On his weekly email, Congressman Jody Hice said that he spent 14 hours on Wednesday in the House Armed Services Committee markup of HR 5515, the National Defense Authorization Act for Fiscal Year 2019. In Hice’s words, this bill “authorizes funding levels and sets policy for the Department of Defense next year.”
Anyways, while Hice and others examined military programs and tried to figure out how to best fund our Department of Defense, he said he introduced two amendments to bolster national cybersecurity.
The first amendment would authorize the Secretary of Defense to establish a Cyber Institute at each of the United States’ six senior military colleges, including the University of North Georgia in Dahlonega.
The second amendment would direct the Department of Defense to leverage and expand existing partnerships between industry and the academic world for cyber education.
Hice has added these amendments, because in his words, “In this day and age, the cyber domain is the new frontline for our Armed Forces, and I’m proud to support critical training and education opportunities for our troops.”
Other interesting amendments added by other Congress members of the committee according to this government document include:
• establishing a pilot program on cryopreservation and storage (Larsen)
• prohibiting revocation of valor awards unless the revocation is based on misconduct associated with the circumstances justifying the award or the awardee is convicted of a felony (Hunter)
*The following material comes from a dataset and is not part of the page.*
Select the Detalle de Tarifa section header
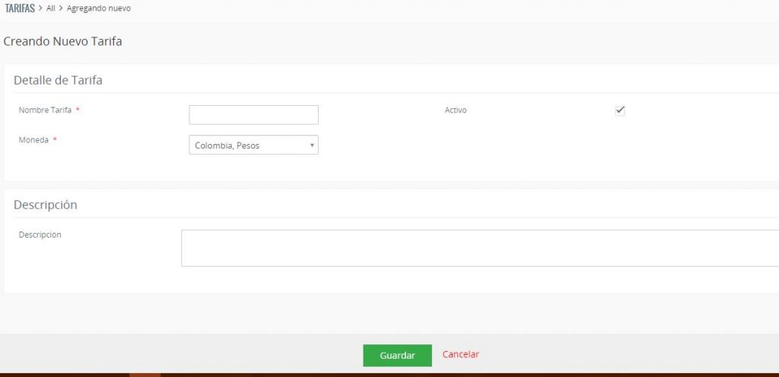The height and width of the screenshot is (377, 779). (x=58, y=80)
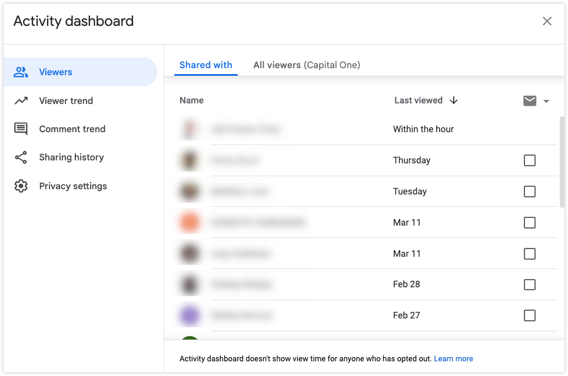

• amending 10 U.S.C. 14308(f) to allow a Guard officer’s date of rank to be backdated after federal recognition is granted; requires the Secretaries of the Army and Air Force to report to Congress when a promotion scroll exceeds 200 days between date received and its date of publication (Shea-Porter)
• requiring the Secretary of the Army and the Secretary of the Air Force to review their scrolling process and report to Congress to provide timeliness of data and make recommendations for how to improve the existing process (also Shea-Porter)
• directing the Secretary of Defense to conduct a study to determine the feasibility of consolidating the military resale entities into a single defense resale system; prohibits further DoD actions without direction from Congress (Bacon)
• requesting DRL on the integration of advanced technologies (as per the NDS) into current professional military education programs (Panetta)
In addition, Hice said that this year’s NDAA budget would benefit Georgia by incorporating several favorable deals:
• $99 million for a Cyber Instructional Facility at Fort Gordon in Augusta
• $13.6 million for a Navy Reserve Training Center at Fort Benning in Columbus
• $31.9 million for a Welding and Body Repair Shop Facility at the Marine Corps Logistics Base in Albany
According to Hice, Georgia already houses nine military bases and is becoming more of a “hub for military excellence.”
If this deal comes to pass, that will certainly be the case.